-- About this task --
Below are some records; output exactly the lines from the line with "How do I perform: Click the 'func' keyword?" to the line with "You are a computer-use agent. 1366x768", both ends kept, and nothing more.

Collected data

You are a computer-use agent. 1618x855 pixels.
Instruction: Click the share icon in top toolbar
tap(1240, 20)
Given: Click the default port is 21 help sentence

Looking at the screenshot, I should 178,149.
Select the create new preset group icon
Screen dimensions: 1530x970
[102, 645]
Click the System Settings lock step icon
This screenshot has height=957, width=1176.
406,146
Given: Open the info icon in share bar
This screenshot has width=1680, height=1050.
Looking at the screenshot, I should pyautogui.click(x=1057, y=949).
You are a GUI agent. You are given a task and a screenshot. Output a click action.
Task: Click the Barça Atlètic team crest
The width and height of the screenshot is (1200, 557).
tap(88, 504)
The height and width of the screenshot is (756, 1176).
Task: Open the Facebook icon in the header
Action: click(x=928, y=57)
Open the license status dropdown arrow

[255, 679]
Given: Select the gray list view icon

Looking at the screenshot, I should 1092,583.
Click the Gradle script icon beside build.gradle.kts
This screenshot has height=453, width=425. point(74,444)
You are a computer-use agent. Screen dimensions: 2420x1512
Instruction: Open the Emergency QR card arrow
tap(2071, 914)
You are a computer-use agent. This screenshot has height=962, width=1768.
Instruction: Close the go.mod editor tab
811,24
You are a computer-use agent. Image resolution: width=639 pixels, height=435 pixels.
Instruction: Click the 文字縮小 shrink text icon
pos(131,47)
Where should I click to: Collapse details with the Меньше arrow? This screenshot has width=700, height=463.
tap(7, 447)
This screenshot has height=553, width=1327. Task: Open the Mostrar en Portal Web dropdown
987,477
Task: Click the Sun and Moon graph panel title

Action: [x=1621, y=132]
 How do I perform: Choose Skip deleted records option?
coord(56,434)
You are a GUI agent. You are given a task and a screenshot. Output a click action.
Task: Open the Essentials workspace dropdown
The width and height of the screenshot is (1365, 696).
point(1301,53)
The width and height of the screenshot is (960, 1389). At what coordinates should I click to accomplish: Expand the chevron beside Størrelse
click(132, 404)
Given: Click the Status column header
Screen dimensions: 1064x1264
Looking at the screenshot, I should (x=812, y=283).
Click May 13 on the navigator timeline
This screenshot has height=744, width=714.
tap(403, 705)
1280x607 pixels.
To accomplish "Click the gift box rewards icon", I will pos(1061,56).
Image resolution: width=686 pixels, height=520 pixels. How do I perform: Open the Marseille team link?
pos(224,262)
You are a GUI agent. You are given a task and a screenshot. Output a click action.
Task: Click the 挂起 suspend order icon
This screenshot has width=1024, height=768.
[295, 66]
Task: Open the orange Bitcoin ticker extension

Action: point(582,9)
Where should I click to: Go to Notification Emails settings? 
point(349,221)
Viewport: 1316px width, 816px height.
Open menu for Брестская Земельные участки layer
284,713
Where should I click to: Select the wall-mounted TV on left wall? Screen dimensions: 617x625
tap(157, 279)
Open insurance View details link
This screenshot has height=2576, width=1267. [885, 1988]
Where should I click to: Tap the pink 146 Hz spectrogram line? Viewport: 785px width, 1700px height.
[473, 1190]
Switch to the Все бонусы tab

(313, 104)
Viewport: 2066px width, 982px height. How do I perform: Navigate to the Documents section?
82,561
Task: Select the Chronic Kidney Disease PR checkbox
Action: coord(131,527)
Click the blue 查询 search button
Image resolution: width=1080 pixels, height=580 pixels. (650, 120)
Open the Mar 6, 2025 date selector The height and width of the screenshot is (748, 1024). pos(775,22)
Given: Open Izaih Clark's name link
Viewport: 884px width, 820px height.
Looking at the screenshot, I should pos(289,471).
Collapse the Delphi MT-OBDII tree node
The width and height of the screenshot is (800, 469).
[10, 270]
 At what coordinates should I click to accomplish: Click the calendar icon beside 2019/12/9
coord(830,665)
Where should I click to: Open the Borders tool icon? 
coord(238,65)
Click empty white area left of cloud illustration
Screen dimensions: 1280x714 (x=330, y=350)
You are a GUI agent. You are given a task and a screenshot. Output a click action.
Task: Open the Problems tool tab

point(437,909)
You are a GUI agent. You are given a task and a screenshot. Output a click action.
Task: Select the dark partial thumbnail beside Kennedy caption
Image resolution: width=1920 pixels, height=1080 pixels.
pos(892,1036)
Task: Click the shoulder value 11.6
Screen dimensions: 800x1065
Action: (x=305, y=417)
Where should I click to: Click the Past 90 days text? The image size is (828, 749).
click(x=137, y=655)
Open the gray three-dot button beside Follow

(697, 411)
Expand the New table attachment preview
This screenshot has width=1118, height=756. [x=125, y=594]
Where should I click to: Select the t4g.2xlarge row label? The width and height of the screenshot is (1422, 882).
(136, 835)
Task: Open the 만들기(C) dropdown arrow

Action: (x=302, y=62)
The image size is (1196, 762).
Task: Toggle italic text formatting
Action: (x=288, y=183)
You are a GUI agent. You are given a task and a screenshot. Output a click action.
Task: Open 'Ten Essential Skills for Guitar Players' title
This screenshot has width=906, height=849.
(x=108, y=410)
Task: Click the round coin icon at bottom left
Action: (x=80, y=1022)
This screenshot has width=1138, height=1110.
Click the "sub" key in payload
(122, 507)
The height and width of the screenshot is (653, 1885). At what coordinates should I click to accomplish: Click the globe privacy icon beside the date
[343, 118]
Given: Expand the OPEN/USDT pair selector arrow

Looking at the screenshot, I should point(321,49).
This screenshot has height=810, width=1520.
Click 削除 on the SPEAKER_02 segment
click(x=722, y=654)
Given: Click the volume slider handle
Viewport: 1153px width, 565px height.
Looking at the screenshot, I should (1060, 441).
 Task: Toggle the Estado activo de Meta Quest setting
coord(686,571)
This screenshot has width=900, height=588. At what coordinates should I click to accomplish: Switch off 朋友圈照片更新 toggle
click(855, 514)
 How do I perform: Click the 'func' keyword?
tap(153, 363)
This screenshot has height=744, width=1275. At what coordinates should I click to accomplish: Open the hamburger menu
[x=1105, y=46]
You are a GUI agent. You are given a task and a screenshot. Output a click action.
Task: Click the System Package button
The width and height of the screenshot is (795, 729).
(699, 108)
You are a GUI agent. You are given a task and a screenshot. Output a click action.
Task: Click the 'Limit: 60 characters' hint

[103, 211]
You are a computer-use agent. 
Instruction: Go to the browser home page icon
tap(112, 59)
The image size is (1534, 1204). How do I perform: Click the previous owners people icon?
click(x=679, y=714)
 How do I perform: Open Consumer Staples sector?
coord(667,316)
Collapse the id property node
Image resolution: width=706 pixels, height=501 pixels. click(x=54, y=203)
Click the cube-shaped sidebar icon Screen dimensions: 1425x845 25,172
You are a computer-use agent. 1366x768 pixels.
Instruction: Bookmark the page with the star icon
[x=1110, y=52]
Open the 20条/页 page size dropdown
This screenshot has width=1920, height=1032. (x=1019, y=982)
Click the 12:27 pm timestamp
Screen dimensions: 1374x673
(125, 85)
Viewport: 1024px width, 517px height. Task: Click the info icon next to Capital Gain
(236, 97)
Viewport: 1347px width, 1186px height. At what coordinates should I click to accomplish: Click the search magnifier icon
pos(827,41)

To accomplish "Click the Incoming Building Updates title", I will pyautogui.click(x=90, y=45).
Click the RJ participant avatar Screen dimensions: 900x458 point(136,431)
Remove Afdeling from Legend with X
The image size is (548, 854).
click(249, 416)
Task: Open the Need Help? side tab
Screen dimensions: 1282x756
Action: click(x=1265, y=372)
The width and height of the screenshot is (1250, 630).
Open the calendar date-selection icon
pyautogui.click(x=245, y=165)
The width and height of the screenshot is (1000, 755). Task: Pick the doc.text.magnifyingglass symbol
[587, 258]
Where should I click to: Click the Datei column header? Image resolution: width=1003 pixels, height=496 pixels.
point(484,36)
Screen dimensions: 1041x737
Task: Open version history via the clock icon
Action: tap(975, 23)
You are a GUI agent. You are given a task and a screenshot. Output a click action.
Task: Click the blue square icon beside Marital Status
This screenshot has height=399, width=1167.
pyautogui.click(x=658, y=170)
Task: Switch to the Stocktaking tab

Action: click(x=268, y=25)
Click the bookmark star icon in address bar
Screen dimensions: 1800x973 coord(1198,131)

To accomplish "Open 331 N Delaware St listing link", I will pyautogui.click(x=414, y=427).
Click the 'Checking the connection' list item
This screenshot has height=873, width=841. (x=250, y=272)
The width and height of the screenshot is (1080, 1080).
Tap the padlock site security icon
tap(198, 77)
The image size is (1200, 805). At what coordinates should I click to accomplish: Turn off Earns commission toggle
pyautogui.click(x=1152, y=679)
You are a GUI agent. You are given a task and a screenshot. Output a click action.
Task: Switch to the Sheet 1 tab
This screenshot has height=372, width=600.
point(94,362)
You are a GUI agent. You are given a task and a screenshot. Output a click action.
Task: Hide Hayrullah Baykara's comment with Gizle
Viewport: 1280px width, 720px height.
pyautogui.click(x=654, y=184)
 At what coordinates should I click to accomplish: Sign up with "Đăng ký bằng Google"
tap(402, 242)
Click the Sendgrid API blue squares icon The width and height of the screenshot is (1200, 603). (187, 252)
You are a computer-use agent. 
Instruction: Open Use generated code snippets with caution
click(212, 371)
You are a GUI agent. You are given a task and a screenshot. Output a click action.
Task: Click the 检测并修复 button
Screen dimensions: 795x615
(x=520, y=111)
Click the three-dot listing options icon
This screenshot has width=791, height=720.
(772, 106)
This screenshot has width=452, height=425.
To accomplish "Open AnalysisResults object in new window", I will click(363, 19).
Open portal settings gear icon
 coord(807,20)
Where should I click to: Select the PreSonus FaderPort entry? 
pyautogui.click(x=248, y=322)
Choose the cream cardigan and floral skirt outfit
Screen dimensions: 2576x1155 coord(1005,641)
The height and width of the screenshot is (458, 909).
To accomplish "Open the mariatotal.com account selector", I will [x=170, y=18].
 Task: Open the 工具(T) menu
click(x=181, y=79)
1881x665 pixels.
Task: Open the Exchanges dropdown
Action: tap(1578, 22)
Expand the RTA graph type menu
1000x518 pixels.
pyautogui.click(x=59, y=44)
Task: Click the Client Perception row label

-- The answer --
 How do I perform: Click the 'func' keyword?
tap(153, 363)
This screenshot has height=744, width=1275. At what coordinates should I click to accomplish: Open the hamburger menu
[x=1105, y=46]
You are a GUI agent. You are given a task and a screenshot. Output a click action.
Task: Click the System Package button
The width and height of the screenshot is (795, 729).
(699, 108)
You are a GUI agent. You are given a task and a screenshot. Output a click action.
Task: Click the 'Limit: 60 characters' hint

[103, 211]
You are a computer-use agent. 
Instruction: Go to the browser home page icon
tap(112, 59)
The image size is (1534, 1204). How do I perform: Click the previous owners people icon?
click(x=679, y=714)
 How do I perform: Open Consumer Staples sector?
coord(667,316)
Collapse the id property node
Image resolution: width=706 pixels, height=501 pixels. click(x=54, y=203)
Click the cube-shaped sidebar icon Screen dimensions: 1425x845 25,172
You are a computer-use agent. 1366x768 pixels.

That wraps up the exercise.